American-Israeli artist (born 1955)

Michael Netzer (מיכאל נצר; born 9 October 1955) is an American-Israeli artist best known for his comic book work for DC Comics and Marvel Comics in the 1970s, as well as for his online presence.

==Early life==
Michael Nasser (later Netzer) was born in Detroit, Michigan, U.S. His father was Adel Nasser a-Din, a Druze doctor of philosophy who worked most of his life in a Ford factory. His mother, Adele Ghazali, is a daughter to a Druze-Lebanese father and a Jewish-Lebanese mother who settled in New York in the 1920s. He contracted polio at the age of eight months, which partially paralyzed his left hip and leg. After two years of medical treatment, he was sent with his mother and siblings to his father's Druze hometown, Dayr Qūbil in Lebanon. In 1967, at the age of 11, he returned to Detroit. In school, he became interested in comic book illustration and storytelling, and began developing skills as an artist. He used his art for a campaign that won him election of vice-president of his senior class in Redford High School, where he also gained the rank of lieutenant colonel in the JROTC program.

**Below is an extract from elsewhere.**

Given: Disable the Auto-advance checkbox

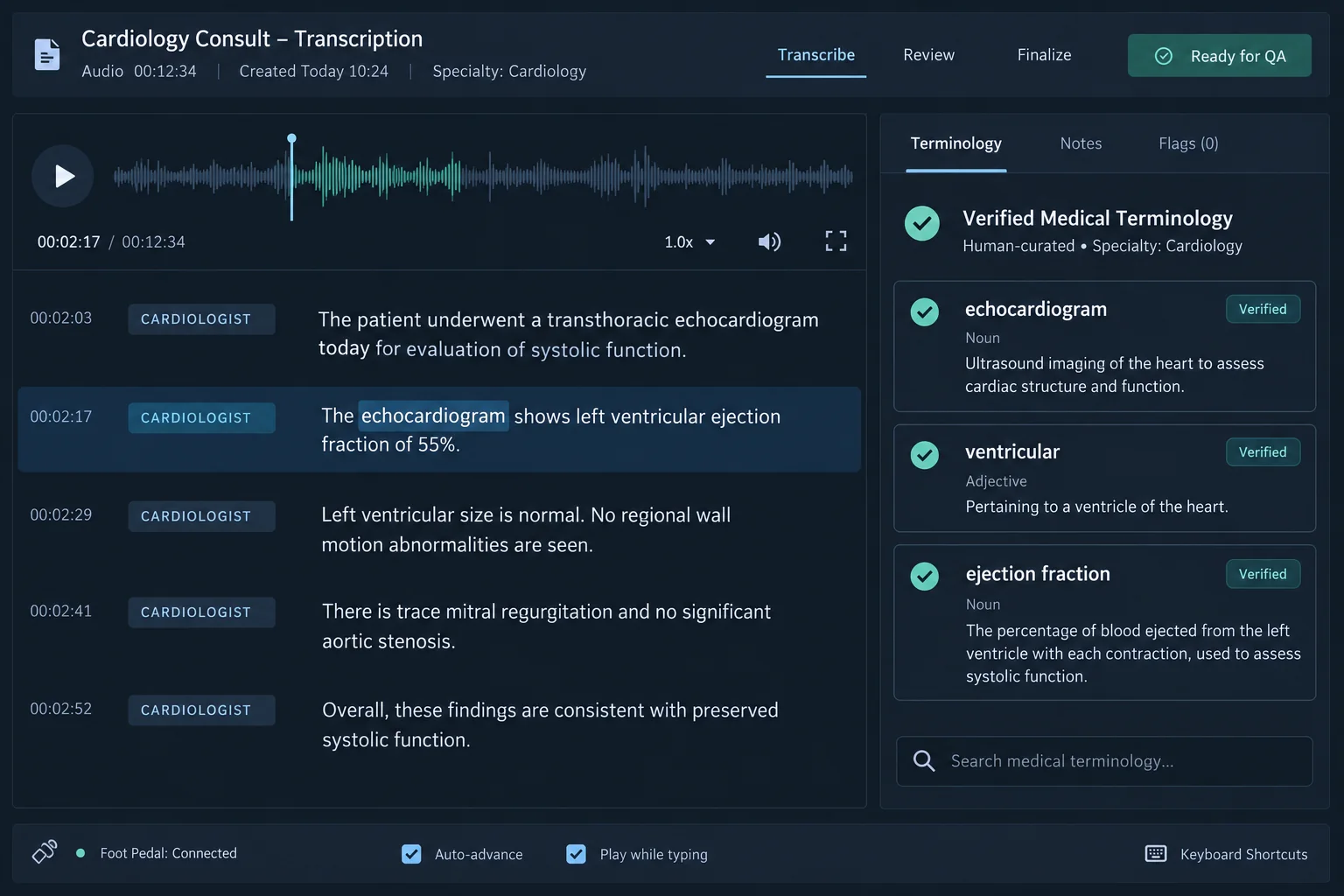Looking at the screenshot, I should 411,854.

During high school, Netzer met Greg Theakston, who introduced him to the world of professional comics art. He worked as a sign painter and graphic designer while attending Wayne State University in Michigan for two years. Theakston later introduced him to Neal Adams at the Detroit Triple Fan Fair comics convention in 1974. Adams took interest in Netzer's art and invited him to join Continuity Studios.

In September 1981, Netzer traveled to Lebanon to visit his father, intending to continue afterwards to Israel. When the Lebanon War broke out, he became stranded there until the fighting subsided. In August 1983, he hired a taxi that brought him to the Lebanon-Israel border, where he crossed into Israel. While settling in Israel, he studied the Hebrew language and the Jewish faith at several kibbutzim. Nezter then converted to Judaism, and changed his Arabic last name Nasser to the Hebrew name Netzer. In May 1985, he moved to Ofra, an Israeli settlement in the West Bank, where he currently resides. He is married to Elana Yosef and they have five children.

==Comics career==
===Early work===

Batman by Michael Netzer and inker Josef Rubinstein from DC Special Series #1 (Sept. 1977).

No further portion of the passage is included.